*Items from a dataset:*

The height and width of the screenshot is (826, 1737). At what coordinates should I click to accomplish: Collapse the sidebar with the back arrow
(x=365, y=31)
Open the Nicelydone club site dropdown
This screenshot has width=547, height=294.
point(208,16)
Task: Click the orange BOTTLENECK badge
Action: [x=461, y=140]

*Your goal:*
Render every line of the items above as a JSON list of strings, one string per line, omitting blank lines.

*Completed exercise:*
[
  "The height and width of the screenshot is (826, 1737). At what coordinates should I click to accomplish: Collapse the sidebar with the back arrow",
  "(x=365, y=31)",
  "Open the Nicelydone club site dropdown",
  "This screenshot has width=547, height=294.",
  "point(208,16)",
  "Task: Click the orange BOTTLENECK badge",
  "Action: [x=461, y=140]"
]